If you are carrying on an enterprise renting out commercial residential premises you will have different income tax and GST obligations.

If you rent out all or part of your house or unit, the payments you receive are assessable income. This means:

  • you must declare the income in your tax return

  • you can claim deductions for associated expenses where applicable (keep reading for further clarification)

When completing your tax return you must declare the income received, and can claim associated expenses for the income year, as rental income in your tax return.

Remember to only claim for the time the rooms are being rented.

Please note: You may also need to pay capital gains tax (CGT) when you sell the house or unit. Even if the house or unit is your main residence, renting out any part of it usually means losing part of your CGT main residence exemption.

What Deductions can you Claim

Common expenses include:

  • fees or commission charged by the facilitator or administrator

  • council rates

  • interest on a loan for the property

  • electricity and gas

  • property insurance

  • cleaning and maintenance costs (products used or hiring a commercial cleaner).

Whether all or part of the expense can be claimed will depend on:

  • the number of days you rent out the house or property during the year

  • the portion of the property you have rented out (for example, a room or the whole property)

  • whether you use the home or part of the house for personal use when it's not rented out.

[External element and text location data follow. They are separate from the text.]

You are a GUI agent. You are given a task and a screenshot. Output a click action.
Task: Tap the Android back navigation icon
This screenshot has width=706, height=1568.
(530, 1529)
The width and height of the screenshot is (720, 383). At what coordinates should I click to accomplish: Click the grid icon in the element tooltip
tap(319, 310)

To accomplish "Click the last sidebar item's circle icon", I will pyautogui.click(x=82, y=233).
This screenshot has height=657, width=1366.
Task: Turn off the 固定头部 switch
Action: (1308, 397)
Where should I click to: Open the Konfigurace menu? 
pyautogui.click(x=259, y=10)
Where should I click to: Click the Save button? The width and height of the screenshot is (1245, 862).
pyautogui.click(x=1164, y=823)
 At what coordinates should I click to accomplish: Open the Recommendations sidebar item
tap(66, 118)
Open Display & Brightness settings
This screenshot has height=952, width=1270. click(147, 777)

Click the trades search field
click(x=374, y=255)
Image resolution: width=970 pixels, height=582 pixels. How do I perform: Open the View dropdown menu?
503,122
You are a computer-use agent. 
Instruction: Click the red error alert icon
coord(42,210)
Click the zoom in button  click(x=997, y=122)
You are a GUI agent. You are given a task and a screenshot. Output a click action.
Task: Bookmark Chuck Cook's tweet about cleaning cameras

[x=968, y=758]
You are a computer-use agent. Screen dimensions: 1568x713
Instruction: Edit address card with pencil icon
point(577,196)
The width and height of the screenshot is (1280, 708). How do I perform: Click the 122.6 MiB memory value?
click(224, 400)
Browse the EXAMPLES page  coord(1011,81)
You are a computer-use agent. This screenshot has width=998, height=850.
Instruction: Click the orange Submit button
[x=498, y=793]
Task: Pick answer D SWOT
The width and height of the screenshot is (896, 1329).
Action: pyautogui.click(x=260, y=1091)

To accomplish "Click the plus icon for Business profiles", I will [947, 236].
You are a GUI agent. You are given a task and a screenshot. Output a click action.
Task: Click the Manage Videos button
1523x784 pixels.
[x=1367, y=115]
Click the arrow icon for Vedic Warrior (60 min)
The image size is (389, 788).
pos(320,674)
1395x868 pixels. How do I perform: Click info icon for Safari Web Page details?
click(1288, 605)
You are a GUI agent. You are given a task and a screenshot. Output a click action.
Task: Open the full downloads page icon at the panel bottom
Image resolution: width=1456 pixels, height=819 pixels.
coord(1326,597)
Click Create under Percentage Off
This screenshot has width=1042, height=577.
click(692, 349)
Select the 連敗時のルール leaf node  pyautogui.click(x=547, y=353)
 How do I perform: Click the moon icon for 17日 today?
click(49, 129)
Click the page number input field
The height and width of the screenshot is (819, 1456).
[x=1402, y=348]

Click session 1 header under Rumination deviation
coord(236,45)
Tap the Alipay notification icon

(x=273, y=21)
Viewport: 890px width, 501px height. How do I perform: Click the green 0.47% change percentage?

Renting out part of a home

If you are only renting part of your home, for example a single room, you can only claim expenses related to renting out that part of the house. This means you can't claim the total amount of the expenses – you need to apportion the expenses.

As a general guide, apportion your expenses based on the floor-area solely occupied by the renter (user), and add that to a reasonable amount based on your guest's access to common areas.

You can only claim expenses for when the room was rented to a client.

Renting out your Main Residence on an Occasional Basis

If you rent out your home (whole house or unit) on an occasional basis through the sharing economy eg during the Commonwealth Games, you can claim the portion of expenses relating to when you rented it out.

This may apply if you rent out the house or unit when you're away for a period of time, or if you vacate the house or unit to allow paying guests to stay.

In this case, the total expenses you can claim reflect the portion of the financial year the house or unit was rented out.

You can claim 100% of any expenses that are only related to renting out the house or unit to paying guests.

Example: renting out your main residence on an occasional basis eg Commonwealth Games

Back to Michelle…

We know that Michelle owns a house in Southport. That she decides to rent the house out for the Commonwealth Games for a period of 4 weeks (28 days) at the rate of $500 per night.

Michelle lists her house as available for rent on a sharing economy app for paying guests. During the Games Michelle and her family decide to live with her mother Pam.

Because the house is Michelle’s main residence, and her family only vacates the place during the Commonwealth Games period she can only claim expenses based on the time that it was rented out.

Michelle will rent out her house for 28 days. This means she can only claim 7.67% of expenses (28 ÷ 365 × 100).

Michelle claim 100% of the expenses associated solely to renting out the unit, such as the facilitator’s commission or administration fee.

As Michelle is the sole owner of the property Michelle will need to declare the $14,000 on her tax return (less any applicable expenses).